Martin Heidegger si chiedeva cosa significa pensare ma, pur differenziando il pensiero dalla scienza e dal calcolo, non dava una risposta. Martin pensatore, come lo chiamava con affetto e con ironia il fratello Friz  - il vero filosofo di famiglia -  prendeva le distanze anche dalla stessa tradizione razionale e critica della filosofia occidentale che identificava, un po’ troppo facilmente, con la metafisica dalla quale, a suo dire, era necessario uscire per non permanere nell’oblio dell’essere. Ma se tagliamo i ponti anche con la tradizione critica non sappiamo davvero più “cosa significa pensare” e rimaniamo in balìa non solo di un essere che non sappiamo perché, come e quando si manifesterà ma restiamo confusi anche, molto più prosaicamente, dal conformismo e dalle molte chiacchiere di cui è fatta gran parte della nostra vita. In fondo, la scelta più stupida che possiamo fare è proprio liberarci del grande patrimonio umanistico della tradizione critica della filosofia che è il dialogo che alimenta la nostra intelligenza e la nostra anima.
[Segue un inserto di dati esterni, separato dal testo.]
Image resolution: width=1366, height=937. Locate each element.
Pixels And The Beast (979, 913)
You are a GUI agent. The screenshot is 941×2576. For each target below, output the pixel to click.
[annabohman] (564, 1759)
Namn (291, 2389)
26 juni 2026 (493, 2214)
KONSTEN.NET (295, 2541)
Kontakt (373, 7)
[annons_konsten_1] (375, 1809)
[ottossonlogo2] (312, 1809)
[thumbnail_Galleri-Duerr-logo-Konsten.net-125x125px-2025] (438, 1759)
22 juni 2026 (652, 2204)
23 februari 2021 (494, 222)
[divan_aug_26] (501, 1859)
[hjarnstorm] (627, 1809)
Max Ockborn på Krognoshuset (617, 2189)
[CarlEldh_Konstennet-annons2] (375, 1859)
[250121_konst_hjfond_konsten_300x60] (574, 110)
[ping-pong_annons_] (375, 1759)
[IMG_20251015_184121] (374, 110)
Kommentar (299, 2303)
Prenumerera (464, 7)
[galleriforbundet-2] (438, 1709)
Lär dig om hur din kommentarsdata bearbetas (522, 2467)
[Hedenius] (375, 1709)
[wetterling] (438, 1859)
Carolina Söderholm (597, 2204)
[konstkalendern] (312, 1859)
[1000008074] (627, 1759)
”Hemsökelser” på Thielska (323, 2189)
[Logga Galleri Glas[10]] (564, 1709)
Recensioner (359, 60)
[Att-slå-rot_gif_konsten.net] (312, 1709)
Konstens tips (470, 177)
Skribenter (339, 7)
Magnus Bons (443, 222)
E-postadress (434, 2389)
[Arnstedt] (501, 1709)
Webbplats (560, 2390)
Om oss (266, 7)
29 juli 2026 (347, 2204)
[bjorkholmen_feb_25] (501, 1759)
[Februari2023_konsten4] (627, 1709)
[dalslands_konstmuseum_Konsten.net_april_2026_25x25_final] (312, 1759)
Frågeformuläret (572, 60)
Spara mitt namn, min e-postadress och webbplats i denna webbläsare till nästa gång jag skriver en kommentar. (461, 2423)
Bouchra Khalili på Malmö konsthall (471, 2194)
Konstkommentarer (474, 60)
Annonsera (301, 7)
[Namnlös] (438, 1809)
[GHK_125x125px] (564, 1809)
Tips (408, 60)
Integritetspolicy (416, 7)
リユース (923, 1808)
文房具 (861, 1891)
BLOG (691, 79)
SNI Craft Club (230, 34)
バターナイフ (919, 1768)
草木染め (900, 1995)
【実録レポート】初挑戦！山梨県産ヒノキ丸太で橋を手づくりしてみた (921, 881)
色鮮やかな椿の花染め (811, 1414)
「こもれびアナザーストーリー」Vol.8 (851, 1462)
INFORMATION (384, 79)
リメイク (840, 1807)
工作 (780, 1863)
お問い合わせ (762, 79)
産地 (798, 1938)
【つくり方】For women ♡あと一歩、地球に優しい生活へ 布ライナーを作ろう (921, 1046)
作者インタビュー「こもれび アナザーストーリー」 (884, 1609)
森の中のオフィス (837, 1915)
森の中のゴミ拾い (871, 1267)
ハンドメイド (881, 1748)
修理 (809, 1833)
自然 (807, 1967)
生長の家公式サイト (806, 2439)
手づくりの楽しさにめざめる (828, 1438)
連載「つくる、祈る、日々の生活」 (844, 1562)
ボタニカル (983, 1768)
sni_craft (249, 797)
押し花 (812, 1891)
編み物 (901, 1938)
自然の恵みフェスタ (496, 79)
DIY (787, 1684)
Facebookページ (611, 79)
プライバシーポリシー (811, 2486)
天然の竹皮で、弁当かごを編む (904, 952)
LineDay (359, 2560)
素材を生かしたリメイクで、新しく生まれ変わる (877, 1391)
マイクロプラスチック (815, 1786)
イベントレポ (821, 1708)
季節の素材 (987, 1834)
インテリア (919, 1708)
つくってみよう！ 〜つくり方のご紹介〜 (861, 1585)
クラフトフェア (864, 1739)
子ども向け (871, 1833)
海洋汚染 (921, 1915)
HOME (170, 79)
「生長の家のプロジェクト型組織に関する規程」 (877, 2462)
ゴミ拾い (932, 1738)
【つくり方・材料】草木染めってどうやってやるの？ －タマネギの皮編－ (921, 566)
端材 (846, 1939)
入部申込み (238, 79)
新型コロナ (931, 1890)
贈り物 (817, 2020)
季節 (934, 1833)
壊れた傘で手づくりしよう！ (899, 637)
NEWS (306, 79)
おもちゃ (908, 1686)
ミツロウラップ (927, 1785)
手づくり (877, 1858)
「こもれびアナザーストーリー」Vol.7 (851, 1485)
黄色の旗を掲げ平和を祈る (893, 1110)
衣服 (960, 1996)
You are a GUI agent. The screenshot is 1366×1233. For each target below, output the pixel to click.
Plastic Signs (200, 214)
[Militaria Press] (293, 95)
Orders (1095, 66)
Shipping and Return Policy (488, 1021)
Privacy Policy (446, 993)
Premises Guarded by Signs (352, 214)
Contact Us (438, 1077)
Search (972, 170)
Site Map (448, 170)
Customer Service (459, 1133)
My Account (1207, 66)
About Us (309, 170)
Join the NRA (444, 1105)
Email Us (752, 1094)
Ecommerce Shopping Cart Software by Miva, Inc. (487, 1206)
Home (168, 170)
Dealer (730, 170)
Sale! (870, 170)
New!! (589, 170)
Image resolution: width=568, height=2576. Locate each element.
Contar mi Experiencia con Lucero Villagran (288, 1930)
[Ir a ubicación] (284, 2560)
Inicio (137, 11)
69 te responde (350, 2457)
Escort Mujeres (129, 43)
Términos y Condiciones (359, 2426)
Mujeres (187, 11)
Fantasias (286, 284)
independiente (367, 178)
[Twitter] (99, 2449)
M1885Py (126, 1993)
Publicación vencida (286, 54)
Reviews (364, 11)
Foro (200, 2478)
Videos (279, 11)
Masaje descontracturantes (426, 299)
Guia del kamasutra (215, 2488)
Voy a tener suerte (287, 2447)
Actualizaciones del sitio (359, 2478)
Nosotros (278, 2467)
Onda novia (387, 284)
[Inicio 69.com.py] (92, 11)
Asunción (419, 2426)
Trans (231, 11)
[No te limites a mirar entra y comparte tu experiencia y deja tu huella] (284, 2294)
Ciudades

Che cosa significa pensare? Pensare equivale a giudicare e giudicare significa distinguere. La distinzione è non solo il frutto del genio italiano ma anche il filo d’Arianna che si rende visibile nel grande arabesco della storia della filosofia. L’identificazione delle cose, delle azioni e delle idee può avvenire solo sulla base di una differenza in cui il soggetto pensato è distinto da ciò che non è. Dei cinque generi sommi del Sofista platonico - il dialogo dove si consuma il parricidio di Platone nei riguardi del venerando e terribile padre Parmenide -  è proprio il Diverso ad essere centrale perché pervadendo gli altri quattro ne rende possibile esistenza e riconoscenza. L’atto della distinzione è già, lo si sappia o no, pensiero storico perché è proprio nella storia che si può esprimere il pensiero come facoltà del giudizio. L’attività distinguente è propria del giudizio che ha per sua “materia” l’intuizione per cui se è lecito chiedersi “cosa significa pensare”, è illecito chiedersi “quando s’inizia a pensare” giacché quando lo si fa già si sta pensando perché si è già intuito. Il giudizio è proprio la sintesi ben rotonda di forma e forma ossia della forma spirituale che si forma su un’altra forma che, superata, funge in quel momento da materia. E’ questo il movimento stesso della storia per cui il pensiero ha per sua materia l’intuizione e l’intuizione si basa sulla passione, mentre la vita etica nasce sulla fame o sulla cupiditas e la vitalità afferra di volta in volta nella molteplicità dei desideri e dei sentimenti e delle cupiditates ciò che vuole per affermarsi e uscire dall’indistinto e dal moto ondoso dei sentimenti sempre oscillanti.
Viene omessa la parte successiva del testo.